• [PAGE TEXT]
** START **
The Night Lingers For Us
I’m Art Kumbalek and man oh manischewitz what a world, ain’a? So listen, I can’t believe it’s the Eastertime already. Ordinarily I’d be slapping on the final sheen of shellac to this week’s essay right about now, but alack, I practically damn near forgot I’m past due to meet up with my apostles over by the Uptowner tavern/charm school situated at the corner of Hysteric Center Street & Humboldt—where today is always at least a day before tomorrow, and yesterday may gosh darn well be today—so we’s can argue about which Vincent Price movie to rent for our annual Easter night get-together at Little Jimmy Iodine’s digs. Come along if you’d like, but you buy the first round. Let’s going.
Little Jimmy Iodine: Hey, Artie! Over here. Put a load on your keister.
Art: Hey gents. What do you hear, what do you know.
Julius: I want to know if you’s guys are sure we want to rent a Vincent Price picture this Sunday?
Herbie: What the fock do you think? A ham on Easter, Emil. Tradition. What we see last year?
Ernie: Dr. Goldfoot and the Girl Bombs. Not half-bad for a sequel. And that Laura Antonelli as “Rosanna”—talk about nice buns to go with your ham, ain’a?
Ray: If we’re going to go with Vincent Price again this year, how ’bout we try to scare up a copy of either 1962’s Confessions of an Opium Eater or ’67’s House of 1,000 Dolls, or
maybe both, what the fock. Those are two of the finest examples of the
kind of “white-slavery” motion picture Hollywood, sadly, doesn’t pump
out anymore.
Little Jimmy: Those movies remind me of
when we used to go down to the Princess Theater on adult Third Street
when we were teens ’cause we thought we were really going to see the
dirt. And the old-gal Helen in the ticket booth sold us tickets even
though we must’ve looked like third-graders to her. And yeah, there was
plenty of sucking going on inside all right— the story, the acting, the
crappy seats they had in there—but not one single good part you could
take home to dream about. Then, during the final frames of the movie
some knobshine in a lab coat would talk about hygiene, and the lights
would come up, “The Star-Spangled Banner” would play, and we’d be back
on the street wondering how a movie called Booby Trap could’ve
been such a waste of time, as we headed home to catch Dr. Cadaverino,
god bless him, and the “fright-fest” he would offer on his late-night
TV “Nightmare Theatre.”
** END **
• [DATASET CONTENT]
** START **
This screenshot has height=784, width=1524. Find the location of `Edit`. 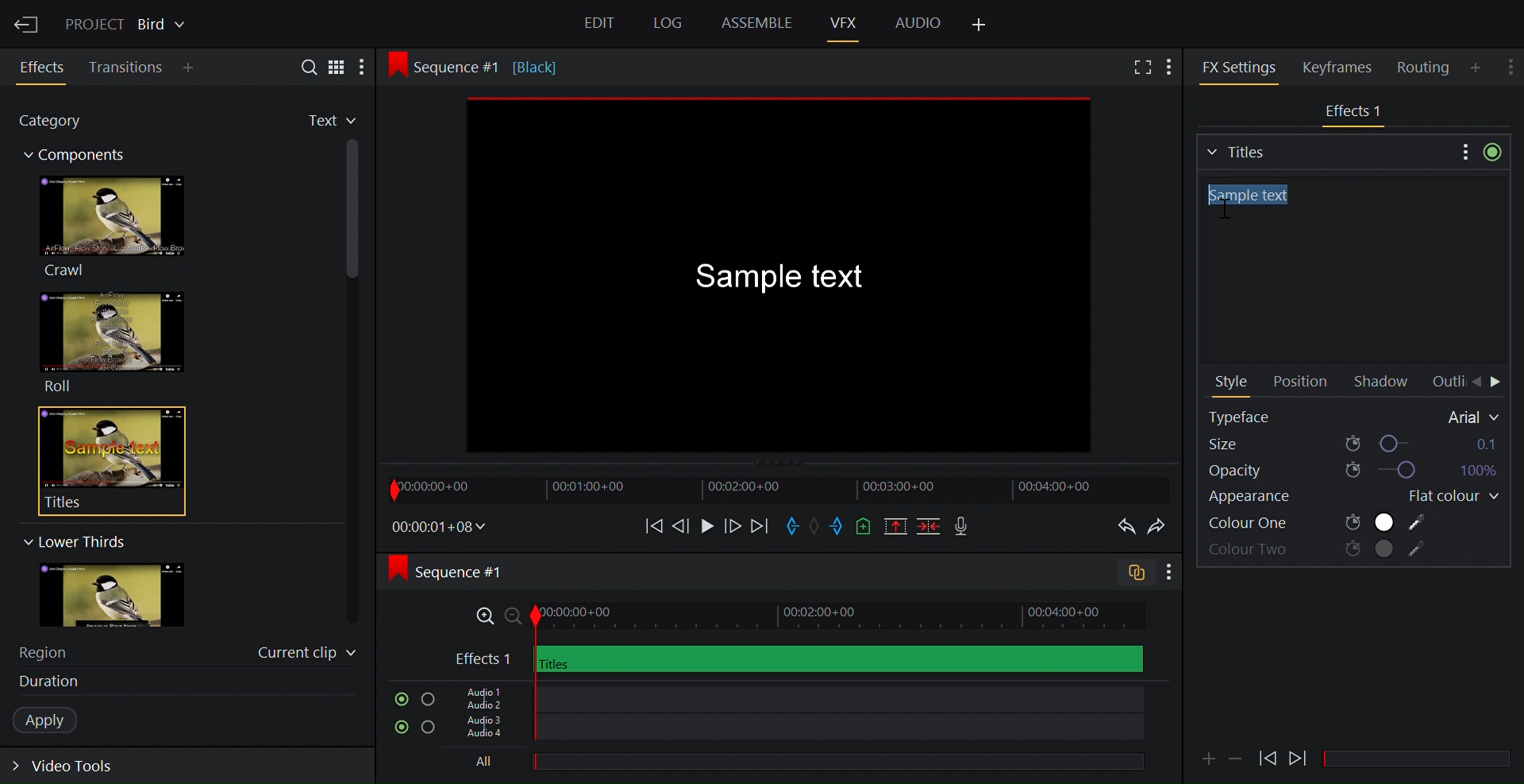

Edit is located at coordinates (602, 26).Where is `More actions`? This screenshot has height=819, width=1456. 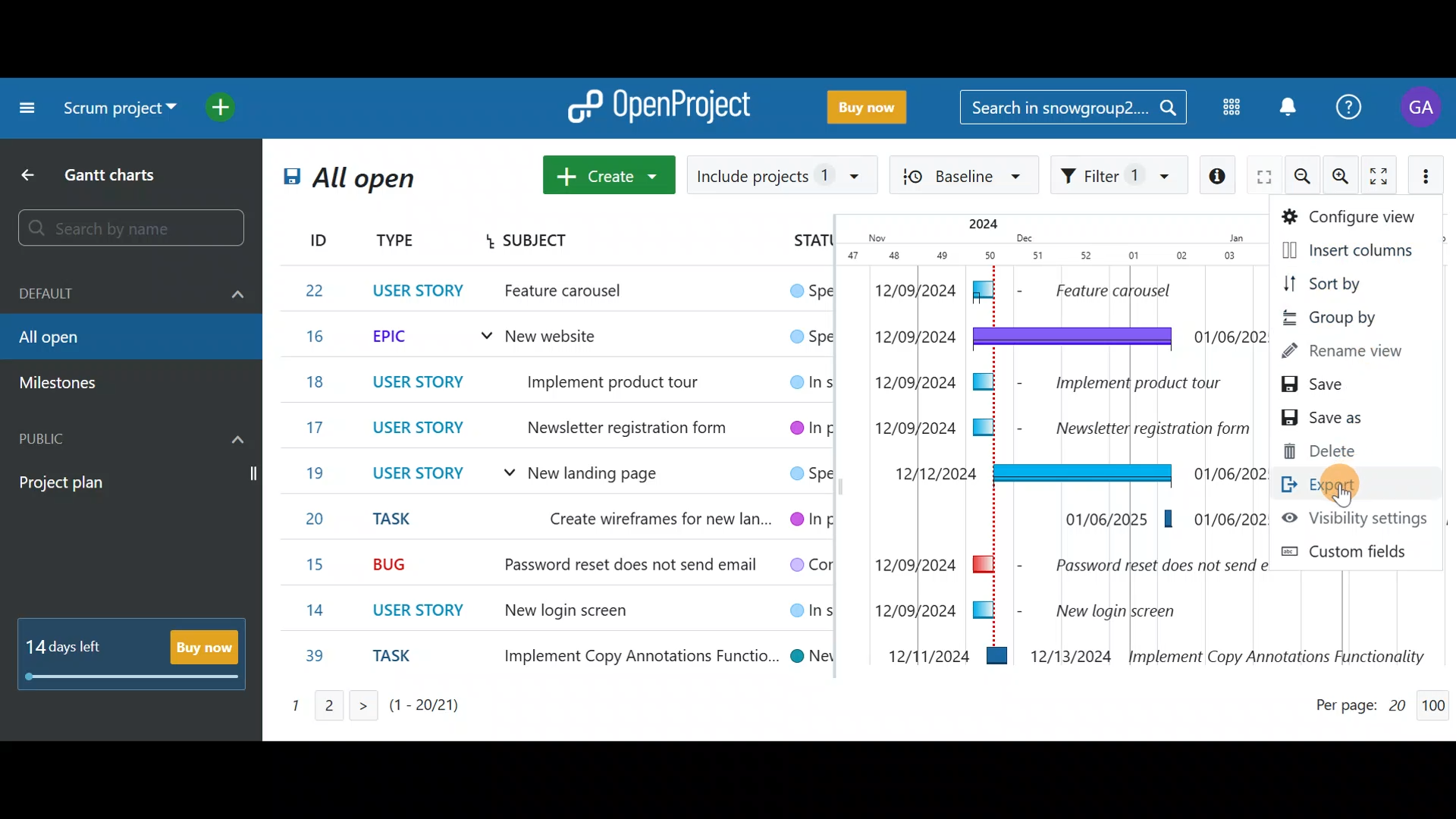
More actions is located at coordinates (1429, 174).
** END **
• [WRITTEN EXERCISE A] Retype the Art Kumbalek column between "Ray: If we’re" and "out anymore.", inclusive.
• [WRITTEN EXERCISE B] Pick up the Art Kumbalek column right after its last sentence and keep it going.
The material is separate from the Art Kumbalek column.

• [EXERCISE ANSWER A]
Ray: If we’re going to go with Vincent Price again this year, how ’bout we try to scare up a copy of either 1962’s Confessions of an Opium Eater or ’67’s House of 1,000 Dolls, or
maybe both, what the fock. Those are two of the finest examples of the
kind of “white-slavery” motion picture Hollywood, sadly, doesn’t pump
out anymore.

• [EXERCISE ANSWER B]
Emil: Wait a second. You mean Easter is this Sunday?
Ray: Abso-focking-lutely,
birdbrain. First Sunday after the first full moon that coincides with,
or comes after, the spring equinox. Right on schedule.
Emil: For Christ sakes, I don’t remember Sister ever talking about full moons and equinoxes in catechism class.
Art: There was a lot they never told us about in catechism class.
Herbie: Indeed.
Over the years, I’ve devoted considerable research time to the Easter
candy basket. It’s dyed with symbolism, I kid you not. Apparently,
after the Roman soldiers took Christ off the cross, they chose a couple
flunkies to guard the cave where they’d put the body. Well sir, these
two goofballs got good and bored from guarding a dead guy so they went
into town to enjoy a couple, three cocktails. The next morning, they
made a routine check of the cave and the first thing they said was,
“Jesus H. Christ! This cave’s empty.”— not realizing that by this time
Jesus had been resurrected up to Heaven. They thought somebody had
snatched the body and hid it somewheres else, but they couldn’t very
well ask other soldiers to help ’cause they knew they were in hot
water. So they asked a bunch of kids who were hanging around to help
search. Natch’, they didn’t find the Lord but the kids got a big charge
from all the excitement anyways. The next year on the same day, the
parents sent the kids out to look for Jesus again, if only to embarrass
the Romans for losing or misplacing such a hot-shot like Christ. The
years came and went and eventually parents decided to hide little
candies and eggs around the town to find ’cause they thought it would
be more fun for the kids than looking for a dead body. But why Sister
never revealed this story to us? Fock if I know. It is a mystery.
Art: Yes
fellas, and it’s a mystery to me that I need to perform a holy-week
miracle of changing this twenty-dollar into shots of bourbon. But I
will. We need to toast the sweet memory of our departed friend Dick
Golembiewski.
Little Jimmy: Good lord, amen. Friend to us, and friend to this city in every way, don’t forget, Artie.
Art: I’ll
never forget. Dick Nitelinger used to invite me to speak on his radio
show way back on the WMSE whenever I was running for mayor, county
sheriff, senator or what-the-fock. And he created a Web site, www.milwaukee-horror-hosts.com,
about our old-time local TV late-night Saturday schlock fest with the
monsters when there were only three-four stations to be had.
Herbie: And for crying out loud, don’t forget, he just finished the book about the history of Milwaukee television, Milwaukee Television/The Analog Years. Marquette University Press put that book out, and it’s already won prizes.
Art: We
won’t forget. Raise your glasses to a scholar, a gentleman, a prince:
“Na Zdrowie!” You will be missed our friend, oh yeah, you betcha.
(Hey,
it’s getting late and I know you got to go, but thanks for letting us
bend your ear, ’cause I’m Art Kumbalek and I told you so.)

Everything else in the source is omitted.